| EXERCISE DIRECTIONS |
Write out all of the entries below again, replacing "Privacybeleid" with "Privacyverklaring" and leaving everything else unchanged.

Source data
# # #

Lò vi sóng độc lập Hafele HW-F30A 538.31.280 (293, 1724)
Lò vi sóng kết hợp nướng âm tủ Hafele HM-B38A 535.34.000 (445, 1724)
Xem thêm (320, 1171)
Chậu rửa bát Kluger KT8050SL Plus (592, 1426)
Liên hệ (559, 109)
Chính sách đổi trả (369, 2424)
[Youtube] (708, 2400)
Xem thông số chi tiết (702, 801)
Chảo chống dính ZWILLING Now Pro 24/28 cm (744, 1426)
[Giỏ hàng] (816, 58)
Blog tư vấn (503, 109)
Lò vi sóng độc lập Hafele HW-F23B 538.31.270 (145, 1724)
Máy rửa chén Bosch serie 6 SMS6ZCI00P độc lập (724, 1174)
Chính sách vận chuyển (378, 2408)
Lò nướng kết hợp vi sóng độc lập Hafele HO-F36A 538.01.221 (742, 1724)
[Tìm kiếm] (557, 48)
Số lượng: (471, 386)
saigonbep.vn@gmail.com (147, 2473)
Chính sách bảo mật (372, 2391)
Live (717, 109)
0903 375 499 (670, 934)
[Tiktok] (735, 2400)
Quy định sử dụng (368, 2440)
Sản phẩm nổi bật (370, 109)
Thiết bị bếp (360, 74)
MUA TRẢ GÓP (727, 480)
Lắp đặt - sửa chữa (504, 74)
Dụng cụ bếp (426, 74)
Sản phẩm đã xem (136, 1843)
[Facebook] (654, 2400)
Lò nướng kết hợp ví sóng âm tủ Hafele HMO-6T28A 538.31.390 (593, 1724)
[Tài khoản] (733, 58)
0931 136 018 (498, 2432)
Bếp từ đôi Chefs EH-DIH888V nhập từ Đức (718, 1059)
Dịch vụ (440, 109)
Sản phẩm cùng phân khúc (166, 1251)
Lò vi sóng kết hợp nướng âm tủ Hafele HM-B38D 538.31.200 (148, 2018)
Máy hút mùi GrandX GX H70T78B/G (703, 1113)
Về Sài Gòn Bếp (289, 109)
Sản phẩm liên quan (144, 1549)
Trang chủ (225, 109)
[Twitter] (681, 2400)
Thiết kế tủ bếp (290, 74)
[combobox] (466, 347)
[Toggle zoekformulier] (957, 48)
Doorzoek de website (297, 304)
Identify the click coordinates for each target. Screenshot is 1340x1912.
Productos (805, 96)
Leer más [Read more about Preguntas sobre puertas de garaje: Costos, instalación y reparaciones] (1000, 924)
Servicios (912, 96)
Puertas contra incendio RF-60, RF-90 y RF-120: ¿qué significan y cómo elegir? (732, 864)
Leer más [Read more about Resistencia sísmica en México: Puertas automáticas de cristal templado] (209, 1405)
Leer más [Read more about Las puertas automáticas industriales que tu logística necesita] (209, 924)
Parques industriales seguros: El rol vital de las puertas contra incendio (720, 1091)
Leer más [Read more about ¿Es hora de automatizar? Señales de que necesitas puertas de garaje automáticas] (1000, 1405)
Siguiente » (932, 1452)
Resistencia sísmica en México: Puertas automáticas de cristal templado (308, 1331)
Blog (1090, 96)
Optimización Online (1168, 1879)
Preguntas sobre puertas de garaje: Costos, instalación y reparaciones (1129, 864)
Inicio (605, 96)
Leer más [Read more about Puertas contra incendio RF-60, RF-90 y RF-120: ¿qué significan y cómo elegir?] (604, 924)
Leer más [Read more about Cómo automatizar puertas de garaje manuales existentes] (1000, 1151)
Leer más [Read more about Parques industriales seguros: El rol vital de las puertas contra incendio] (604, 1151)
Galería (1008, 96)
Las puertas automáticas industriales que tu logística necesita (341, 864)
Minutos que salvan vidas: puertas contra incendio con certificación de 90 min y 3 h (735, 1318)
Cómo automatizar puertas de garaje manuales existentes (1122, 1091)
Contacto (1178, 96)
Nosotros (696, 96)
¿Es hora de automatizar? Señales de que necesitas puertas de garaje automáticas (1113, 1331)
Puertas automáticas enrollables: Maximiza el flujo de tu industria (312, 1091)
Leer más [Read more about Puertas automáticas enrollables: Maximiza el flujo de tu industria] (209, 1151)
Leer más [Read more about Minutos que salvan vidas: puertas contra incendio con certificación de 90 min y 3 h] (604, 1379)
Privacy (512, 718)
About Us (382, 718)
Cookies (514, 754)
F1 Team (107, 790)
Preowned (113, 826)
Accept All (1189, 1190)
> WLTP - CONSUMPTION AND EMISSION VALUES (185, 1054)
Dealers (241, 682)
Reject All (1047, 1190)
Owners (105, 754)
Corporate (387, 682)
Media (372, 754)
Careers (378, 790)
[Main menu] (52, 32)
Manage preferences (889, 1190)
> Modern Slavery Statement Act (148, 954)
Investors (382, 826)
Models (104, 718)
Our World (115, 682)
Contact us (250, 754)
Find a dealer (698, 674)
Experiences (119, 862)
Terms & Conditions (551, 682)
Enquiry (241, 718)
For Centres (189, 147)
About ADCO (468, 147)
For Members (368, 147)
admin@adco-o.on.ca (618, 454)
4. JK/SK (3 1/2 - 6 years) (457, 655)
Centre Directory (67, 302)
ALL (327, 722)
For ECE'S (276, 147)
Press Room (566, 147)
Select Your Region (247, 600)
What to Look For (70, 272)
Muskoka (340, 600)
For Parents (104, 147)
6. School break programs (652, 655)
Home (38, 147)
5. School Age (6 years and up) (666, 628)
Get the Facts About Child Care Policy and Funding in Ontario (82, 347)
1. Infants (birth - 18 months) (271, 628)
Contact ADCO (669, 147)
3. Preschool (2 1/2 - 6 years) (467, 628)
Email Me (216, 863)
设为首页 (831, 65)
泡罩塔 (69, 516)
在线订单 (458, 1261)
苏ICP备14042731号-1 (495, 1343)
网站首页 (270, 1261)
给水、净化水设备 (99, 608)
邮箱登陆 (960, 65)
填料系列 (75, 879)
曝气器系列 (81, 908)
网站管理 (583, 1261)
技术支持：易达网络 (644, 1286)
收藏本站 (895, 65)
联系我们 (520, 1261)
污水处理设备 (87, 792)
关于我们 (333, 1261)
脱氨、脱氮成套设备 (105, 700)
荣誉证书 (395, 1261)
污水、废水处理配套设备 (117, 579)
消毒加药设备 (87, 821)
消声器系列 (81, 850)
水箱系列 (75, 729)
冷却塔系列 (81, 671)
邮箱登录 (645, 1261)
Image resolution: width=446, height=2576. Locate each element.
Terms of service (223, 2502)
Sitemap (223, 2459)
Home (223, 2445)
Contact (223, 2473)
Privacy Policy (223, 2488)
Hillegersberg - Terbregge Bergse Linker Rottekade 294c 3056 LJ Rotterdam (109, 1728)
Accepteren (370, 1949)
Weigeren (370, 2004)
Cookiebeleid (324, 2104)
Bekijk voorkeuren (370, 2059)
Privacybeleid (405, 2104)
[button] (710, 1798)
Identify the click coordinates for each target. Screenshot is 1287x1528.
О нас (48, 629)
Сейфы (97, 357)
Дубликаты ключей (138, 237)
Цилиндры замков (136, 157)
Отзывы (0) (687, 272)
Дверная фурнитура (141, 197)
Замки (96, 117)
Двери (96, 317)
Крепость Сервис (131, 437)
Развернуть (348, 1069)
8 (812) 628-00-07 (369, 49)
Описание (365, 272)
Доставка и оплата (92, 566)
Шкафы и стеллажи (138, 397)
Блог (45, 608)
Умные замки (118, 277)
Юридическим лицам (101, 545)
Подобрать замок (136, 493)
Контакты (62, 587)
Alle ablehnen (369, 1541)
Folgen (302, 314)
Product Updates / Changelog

# # #

| CORRECT RESULT |
Lò vi sóng độc lập Hafele HW-F30A 538.31.280 (293, 1724)
Lò vi sóng kết hợp nướng âm tủ Hafele HM-B38A 535.34.000 (445, 1724)
Xem thêm (320, 1171)
Chậu rửa bát Kluger KT8050SL Plus (592, 1426)
Liên hệ (559, 109)
Chính sách đổi trả (369, 2424)
[Youtube] (708, 2400)
Xem thông số chi tiết (702, 801)
Chảo chống dính ZWILLING Now Pro 24/28 cm (744, 1426)
[Giỏ hàng] (816, 58)
Blog tư vấn (503, 109)
Lò vi sóng độc lập Hafele HW-F23B 538.31.270 (145, 1724)
Máy rửa chén Bosch serie 6 SMS6ZCI00P độc lập (724, 1174)
Chính sách vận chuyển (378, 2408)
Lò nướng kết hợp vi sóng độc lập Hafele HO-F36A 538.01.221 (742, 1724)
[Tìm kiếm] (557, 48)
Số lượng: (471, 386)
saigonbep.vn@gmail.com (147, 2473)
Chính sách bảo mật (372, 2391)
Live (717, 109)
0903 375 499 (670, 934)
[Tiktok] (735, 2400)
Quy định sử dụng (368, 2440)
Sản phẩm nổi bật (370, 109)
Thiết bị bếp (360, 74)
MUA TRẢ GÓP (727, 480)
Lắp đặt - sửa chữa (504, 74)
Dụng cụ bếp (426, 74)
Sản phẩm đã xem (136, 1843)
[Facebook] (654, 2400)
Lò nướng kết hợp ví sóng âm tủ Hafele HMO-6T28A 538.31.390 (593, 1724)
[Tài khoản] (733, 58)
0931 136 018 (498, 2432)
Bếp từ đôi Chefs EH-DIH888V nhập từ Đức (718, 1059)
Dịch vụ (440, 109)
Sản phẩm cùng phân khúc (166, 1251)
Lò vi sóng kết hợp nướng âm tủ Hafele HM-B38D 538.31.200 (148, 2018)
Máy hút mùi GrandX GX H70T78B/G (703, 1113)
Về Sài Gòn Bếp (289, 109)
Sản phẩm liên quan (144, 1549)
Trang chủ (225, 109)
[Twitter] (681, 2400)
Thiết kế tủ bếp (290, 74)
[combobox] (466, 347)
[Toggle zoekformulier] (957, 48)
Doorzoek de website (297, 304)
Identify the click coordinates for each target. Screenshot is 1340x1912.
Productos (805, 96)
Leer más [Read more about Preguntas sobre puertas de garaje: Costos, instalación y reparaciones] (1000, 924)
Servicios (912, 96)
Puertas contra incendio RF-60, RF-90 y RF-120: ¿qué significan y cómo elegir? (732, 864)
Leer más [Read more about Resistencia sísmica en México: Puertas automáticas de cristal templado] (209, 1405)
Leer más [Read more about Las puertas automáticas industriales que tu logística necesita] (209, 924)
Parques industriales seguros: El rol vital de las puertas contra incendio (720, 1091)
Leer más [Read more about ¿Es hora de automatizar? Señales de que necesitas puertas de garaje automáticas] (1000, 1405)
Siguiente » (932, 1452)
Resistencia sísmica en México: Puertas automáticas de cristal templado (308, 1331)
Blog (1090, 96)
Optimización Online (1168, 1879)
Preguntas sobre puertas de garaje: Costos, instalación y reparaciones (1129, 864)
Inicio (605, 96)
Leer más [Read more about Puertas contra incendio RF-60, RF-90 y RF-120: ¿qué significan y cómo elegir?] (604, 924)
Leer más [Read more about Cómo automatizar puertas de garaje manuales existentes] (1000, 1151)
Leer más [Read more about Parques industriales seguros: El rol vital de las puertas contra incendio] (604, 1151)
Galería (1008, 96)
Las puertas automáticas industriales que tu logística necesita (341, 864)
Minutos que salvan vidas: puertas contra incendio con certificación de 90 min y 3 h (735, 1318)
Cómo automatizar puertas de garaje manuales existentes (1122, 1091)
Contacto (1178, 96)
Nosotros (696, 96)
¿Es hora de automatizar? Señales de que necesitas puertas de garaje automáticas (1113, 1331)
Puertas automáticas enrollables: Maximiza el flujo de tu industria (312, 1091)
Leer más [Read more about Puertas automáticas enrollables: Maximiza el flujo de tu industria] (209, 1151)
Leer más [Read more about Minutos que salvan vidas: puertas contra incendio con certificación de 90 min y 3 h] (604, 1379)
Privacy (512, 718)
About Us (382, 718)
Cookies (514, 754)
F1 Team (107, 790)
Preowned (113, 826)
Accept All (1189, 1190)
> WLTP - CONSUMPTION AND EMISSION VALUES (185, 1054)
Dealers (241, 682)
Reject All (1047, 1190)
Owners (105, 754)
Corporate (387, 682)
Media (372, 754)
Careers (378, 790)
[Main menu] (52, 32)
Manage preferences (889, 1190)
> Modern Slavery Statement Act (148, 954)
Investors (382, 826)
Models (104, 718)
Our World (115, 682)
Contact us (250, 754)
Find a dealer (698, 674)
Experiences (119, 862)
Terms & Conditions (551, 682)
Enquiry (241, 718)
For Centres (189, 147)
About ADCO (468, 147)
For Members (368, 147)
admin@adco-o.on.ca (618, 454)
4. JK/SK (3 1/2 - 6 years) (457, 655)
Centre Directory (67, 302)
ALL (327, 722)
For ECE'S (276, 147)
Press Room (566, 147)
Select Your Region (247, 600)
What to Look For (70, 272)
Muskoka (340, 600)
For Parents (104, 147)
6. School break programs (652, 655)
Home (38, 147)
5. School Age (6 years and up) (666, 628)
Get the Facts About Child Care Policy and Funding in Ontario (82, 347)
1. Infants (birth - 18 months) (271, 628)
Contact ADCO (669, 147)
3. Preschool (2 1/2 - 6 years) (467, 628)
Email Me (216, 863)
设为首页 (831, 65)
泡罩塔 (69, 516)
在线订单 (458, 1261)
苏ICP备14042731号-1 (495, 1343)
网站首页 (270, 1261)
给水、净化水设备 (99, 608)
邮箱登陆 (960, 65)
填料系列 (75, 879)
曝气器系列 (81, 908)
网站管理 (583, 1261)
技术支持：易达网络 (644, 1286)
收藏本站 (895, 65)
联系我们 (520, 1261)
污水处理设备 (87, 792)
关于我们 (333, 1261)
脱氨、脱氮成套设备 (105, 700)
荣誉证书 (395, 1261)
污水、废水处理配套设备 (117, 579)
消毒加药设备 (87, 821)
消声器系列 (81, 850)
水箱系列 (75, 729)
冷却塔系列 (81, 671)
邮箱登录 (645, 1261)
Image resolution: width=446, height=2576. Locate each element.
Terms of service (223, 2502)
Sitemap (223, 2459)
Home (223, 2445)
Contact (223, 2473)
Privacy Policy (223, 2488)
Hillegersberg - Terbregge Bergse Linker Rottekade 294c 3056 LJ Rotterdam (109, 1728)
Accepteren (370, 1949)
Weigeren (370, 2004)
Cookiebeleid (324, 2104)
Bekijk voorkeuren (370, 2059)
Privacyverklaring (405, 2104)
[button] (710, 1798)
Identify the click coordinates for each target. Screenshot is 1287x1528.
О нас (48, 629)
Сейфы (97, 357)
Дубликаты ключей (138, 237)
Цилиндры замков (136, 157)
Отзывы (0) (687, 272)
Дверная фурнитура (141, 197)
Замки (96, 117)
Двери (96, 317)
Крепость Сервис (131, 437)
Развернуть (348, 1069)
8 (812) 628-00-07 (369, 49)
Описание (365, 272)
Доставка и оплата (92, 566)
Шкафы и стеллажи (138, 397)
Блог (45, 608)
Умные замки (118, 277)
Юридическим лицам (101, 545)
Подобрать замок (136, 493)
Контакты (62, 587)
Alle ablehnen (369, 1541)
Folgen (302, 314)
Product Updates / Changelog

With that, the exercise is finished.